Your objective: Record by record, give the entire listing again exactly.

Extracted entries:
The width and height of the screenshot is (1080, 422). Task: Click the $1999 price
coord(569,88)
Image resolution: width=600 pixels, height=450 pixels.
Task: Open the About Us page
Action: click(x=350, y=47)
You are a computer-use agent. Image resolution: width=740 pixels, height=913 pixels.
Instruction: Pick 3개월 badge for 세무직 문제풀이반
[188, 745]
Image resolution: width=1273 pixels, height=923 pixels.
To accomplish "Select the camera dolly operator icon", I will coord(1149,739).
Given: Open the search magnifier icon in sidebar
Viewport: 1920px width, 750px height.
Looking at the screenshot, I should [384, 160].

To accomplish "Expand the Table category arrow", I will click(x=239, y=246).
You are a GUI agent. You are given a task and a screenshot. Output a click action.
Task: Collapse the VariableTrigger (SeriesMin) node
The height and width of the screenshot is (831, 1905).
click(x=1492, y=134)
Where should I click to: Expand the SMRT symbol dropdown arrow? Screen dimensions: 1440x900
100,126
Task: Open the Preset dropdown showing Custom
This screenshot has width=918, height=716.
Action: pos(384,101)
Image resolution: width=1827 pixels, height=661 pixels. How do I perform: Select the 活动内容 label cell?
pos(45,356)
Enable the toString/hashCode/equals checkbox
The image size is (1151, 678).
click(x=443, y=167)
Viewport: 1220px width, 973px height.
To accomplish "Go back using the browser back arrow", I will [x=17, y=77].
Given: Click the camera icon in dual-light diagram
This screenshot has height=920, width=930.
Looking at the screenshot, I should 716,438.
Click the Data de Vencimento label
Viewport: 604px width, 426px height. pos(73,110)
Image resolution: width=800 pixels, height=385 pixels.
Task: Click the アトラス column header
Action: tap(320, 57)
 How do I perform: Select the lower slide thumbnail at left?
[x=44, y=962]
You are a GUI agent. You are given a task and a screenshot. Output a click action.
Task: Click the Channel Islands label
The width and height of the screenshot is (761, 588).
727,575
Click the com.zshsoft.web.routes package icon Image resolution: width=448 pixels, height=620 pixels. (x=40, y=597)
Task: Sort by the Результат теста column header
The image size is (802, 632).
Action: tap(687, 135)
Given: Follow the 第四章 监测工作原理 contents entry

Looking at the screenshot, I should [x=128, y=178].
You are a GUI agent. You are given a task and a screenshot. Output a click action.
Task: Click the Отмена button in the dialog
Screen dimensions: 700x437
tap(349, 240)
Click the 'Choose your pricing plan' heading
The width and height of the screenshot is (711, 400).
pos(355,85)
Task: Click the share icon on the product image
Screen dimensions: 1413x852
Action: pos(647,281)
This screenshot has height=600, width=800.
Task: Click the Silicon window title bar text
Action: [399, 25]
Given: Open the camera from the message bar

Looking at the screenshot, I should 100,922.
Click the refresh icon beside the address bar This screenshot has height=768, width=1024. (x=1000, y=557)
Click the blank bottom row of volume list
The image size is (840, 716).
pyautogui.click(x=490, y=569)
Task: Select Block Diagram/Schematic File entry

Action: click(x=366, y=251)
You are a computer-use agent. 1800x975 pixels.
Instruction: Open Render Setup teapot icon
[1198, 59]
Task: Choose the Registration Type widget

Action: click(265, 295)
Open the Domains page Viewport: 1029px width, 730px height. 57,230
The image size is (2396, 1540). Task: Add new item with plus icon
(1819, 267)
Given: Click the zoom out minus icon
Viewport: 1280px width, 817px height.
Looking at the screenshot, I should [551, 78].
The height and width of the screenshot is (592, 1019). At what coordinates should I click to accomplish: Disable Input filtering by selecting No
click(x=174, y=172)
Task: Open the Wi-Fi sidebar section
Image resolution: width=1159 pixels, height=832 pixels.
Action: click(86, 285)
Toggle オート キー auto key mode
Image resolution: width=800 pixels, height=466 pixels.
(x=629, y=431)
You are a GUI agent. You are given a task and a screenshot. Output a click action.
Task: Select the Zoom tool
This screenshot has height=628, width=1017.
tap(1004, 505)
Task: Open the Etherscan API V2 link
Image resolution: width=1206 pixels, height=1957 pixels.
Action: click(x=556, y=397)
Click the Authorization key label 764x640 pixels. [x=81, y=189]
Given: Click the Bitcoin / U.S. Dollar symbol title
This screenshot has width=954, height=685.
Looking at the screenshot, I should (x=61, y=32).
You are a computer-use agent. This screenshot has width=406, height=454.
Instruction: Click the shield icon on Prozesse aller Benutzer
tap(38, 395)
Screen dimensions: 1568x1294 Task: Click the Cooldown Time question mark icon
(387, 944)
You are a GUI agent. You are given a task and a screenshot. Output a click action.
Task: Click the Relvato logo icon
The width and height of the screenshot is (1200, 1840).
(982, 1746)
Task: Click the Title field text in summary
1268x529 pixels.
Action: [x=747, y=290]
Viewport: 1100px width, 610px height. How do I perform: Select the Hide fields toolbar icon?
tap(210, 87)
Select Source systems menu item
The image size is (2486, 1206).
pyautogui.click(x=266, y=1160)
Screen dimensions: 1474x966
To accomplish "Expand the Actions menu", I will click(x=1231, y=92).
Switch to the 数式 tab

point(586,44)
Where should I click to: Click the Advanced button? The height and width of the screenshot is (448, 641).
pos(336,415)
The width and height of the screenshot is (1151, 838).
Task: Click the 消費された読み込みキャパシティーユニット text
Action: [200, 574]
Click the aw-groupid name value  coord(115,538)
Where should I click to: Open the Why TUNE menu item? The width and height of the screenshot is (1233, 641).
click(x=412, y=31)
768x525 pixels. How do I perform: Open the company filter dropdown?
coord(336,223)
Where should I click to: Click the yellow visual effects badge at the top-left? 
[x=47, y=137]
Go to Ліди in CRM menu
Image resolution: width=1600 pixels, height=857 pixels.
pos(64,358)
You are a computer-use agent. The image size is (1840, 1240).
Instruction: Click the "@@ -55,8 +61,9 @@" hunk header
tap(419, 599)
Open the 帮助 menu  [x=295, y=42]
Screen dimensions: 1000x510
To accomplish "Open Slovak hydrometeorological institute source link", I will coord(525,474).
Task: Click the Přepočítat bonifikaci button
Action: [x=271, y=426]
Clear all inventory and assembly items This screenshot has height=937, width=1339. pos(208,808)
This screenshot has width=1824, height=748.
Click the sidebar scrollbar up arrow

Problem solution:
The width and height of the screenshot is (1080, 422). Task: Click the $1999 price
coord(569,88)
Image resolution: width=600 pixels, height=450 pixels.
Task: Open the About Us page
Action: click(x=350, y=47)
You are a computer-use agent. Image resolution: width=740 pixels, height=913 pixels.
Instruction: Pick 3개월 badge for 세무직 문제풀이반
[188, 745]
Image resolution: width=1273 pixels, height=923 pixels.
To accomplish "Select the camera dolly operator icon", I will coord(1149,739).
Given: Open the search magnifier icon in sidebar
Viewport: 1920px width, 750px height.
Looking at the screenshot, I should [384, 160].

To accomplish "Expand the Table category arrow", I will click(x=239, y=246).
You are a GUI agent. You are given a task and a screenshot. Output a click action.
Task: Collapse the VariableTrigger (SeriesMin) node
The height and width of the screenshot is (831, 1905).
click(x=1492, y=134)
Where should I click to: Expand the SMRT symbol dropdown arrow? Screen dimensions: 1440x900
100,126
Task: Open the Preset dropdown showing Custom
This screenshot has width=918, height=716.
Action: pos(384,101)
Image resolution: width=1827 pixels, height=661 pixels. How do I perform: Select the 活动内容 label cell?
pos(45,356)
Enable the toString/hashCode/equals checkbox
The image size is (1151, 678).
click(x=443, y=167)
Viewport: 1220px width, 973px height.
To accomplish "Go back using the browser back arrow", I will [x=17, y=77].
Given: Click the camera icon in dual-light diagram
This screenshot has height=920, width=930.
Looking at the screenshot, I should 716,438.
Click the Data de Vencimento label
Viewport: 604px width, 426px height. pos(73,110)
Image resolution: width=800 pixels, height=385 pixels.
Task: Click the アトラス column header
Action: tap(320, 57)
 How do I perform: Select the lower slide thumbnail at left?
[x=44, y=962]
You are a GUI agent. You are given a task and a screenshot. Output a click action.
Task: Click the Channel Islands label
The width and height of the screenshot is (761, 588).
727,575
Click the com.zshsoft.web.routes package icon Image resolution: width=448 pixels, height=620 pixels. (x=40, y=597)
Task: Sort by the Результат теста column header
The image size is (802, 632).
Action: tap(687, 135)
Given: Follow the 第四章 监测工作原理 contents entry

Looking at the screenshot, I should [x=128, y=178].
You are a GUI agent. You are given a task and a screenshot. Output a click action.
Task: Click the Отмена button in the dialog
Screen dimensions: 700x437
tap(349, 240)
Click the 'Choose your pricing plan' heading
The width and height of the screenshot is (711, 400).
pos(355,85)
Task: Click the share icon on the product image
Screen dimensions: 1413x852
Action: pos(647,281)
This screenshot has height=600, width=800.
Task: Click the Silicon window title bar text
Action: [399, 25]
Given: Open the camera from the message bar

Looking at the screenshot, I should 100,922.
Click the refresh icon beside the address bar This screenshot has height=768, width=1024. (x=1000, y=557)
Click the blank bottom row of volume list
The image size is (840, 716).
pyautogui.click(x=490, y=569)
Task: Select Block Diagram/Schematic File entry

Action: click(x=366, y=251)
You are a computer-use agent. 1800x975 pixels.
Instruction: Open Render Setup teapot icon
[1198, 59]
Task: Choose the Registration Type widget

Action: click(265, 295)
Open the Domains page Viewport: 1029px width, 730px height. 57,230
The image size is (2396, 1540). Task: Add new item with plus icon
(1819, 267)
Given: Click the zoom out minus icon
Viewport: 1280px width, 817px height.
Looking at the screenshot, I should [551, 78].
The height and width of the screenshot is (592, 1019). At what coordinates should I click to accomplish: Disable Input filtering by selecting No
click(x=174, y=172)
Task: Open the Wi-Fi sidebar section
Image resolution: width=1159 pixels, height=832 pixels.
Action: click(86, 285)
Toggle オート キー auto key mode
Image resolution: width=800 pixels, height=466 pixels.
(x=629, y=431)
You are a GUI agent. You are given a task and a screenshot. Output a click action.
Task: Select the Zoom tool
This screenshot has height=628, width=1017.
tap(1004, 505)
Task: Open the Etherscan API V2 link
Image resolution: width=1206 pixels, height=1957 pixels.
Action: click(x=556, y=397)
Click the Authorization key label 764x640 pixels. [x=81, y=189]
Given: Click the Bitcoin / U.S. Dollar symbol title
This screenshot has width=954, height=685.
Looking at the screenshot, I should (x=61, y=32).
You are a computer-use agent. This screenshot has width=406, height=454.
Instruction: Click the shield icon on Prozesse aller Benutzer
tap(38, 395)
Screen dimensions: 1568x1294 Task: Click the Cooldown Time question mark icon
(387, 944)
You are a GUI agent. You are given a task and a screenshot. Output a click action.
Task: Click the Relvato logo icon
The width and height of the screenshot is (1200, 1840).
(982, 1746)
Task: Click the Title field text in summary
1268x529 pixels.
Action: [x=747, y=290]
Viewport: 1100px width, 610px height. How do I perform: Select the Hide fields toolbar icon?
tap(210, 87)
Select Source systems menu item
The image size is (2486, 1206).
pyautogui.click(x=266, y=1160)
Screen dimensions: 1474x966
To accomplish "Expand the Actions menu", I will click(x=1231, y=92).
Switch to the 数式 tab

point(586,44)
Where should I click to: Click the Advanced button? The height and width of the screenshot is (448, 641).
pos(336,415)
The width and height of the screenshot is (1151, 838).
Task: Click the 消費された読み込みキャパシティーユニット text
Action: [200, 574]
Click the aw-groupid name value  coord(115,538)
Where should I click to: Open the Why TUNE menu item? The width and height of the screenshot is (1233, 641).
click(x=412, y=31)
768x525 pixels. How do I perform: Open the company filter dropdown?
coord(336,223)
Where should I click to: Click the yellow visual effects badge at the top-left? 
[x=47, y=137]
Go to Ліди in CRM menu
Image resolution: width=1600 pixels, height=857 pixels.
pos(64,358)
You are a computer-use agent. The image size is (1840, 1240).
Instruction: Click the "@@ -55,8 +61,9 @@" hunk header
tap(419, 599)
Open the 帮助 menu  [x=295, y=42]
Screen dimensions: 1000x510
To accomplish "Open Slovak hydrometeorological institute source link", I will coord(525,474).
Task: Click the Přepočítat bonifikaci button
Action: [x=271, y=426]
Clear all inventory and assembly items This screenshot has height=937, width=1339. pos(208,808)
This screenshot has width=1824, height=748.
Click the sidebar scrollbar up arrow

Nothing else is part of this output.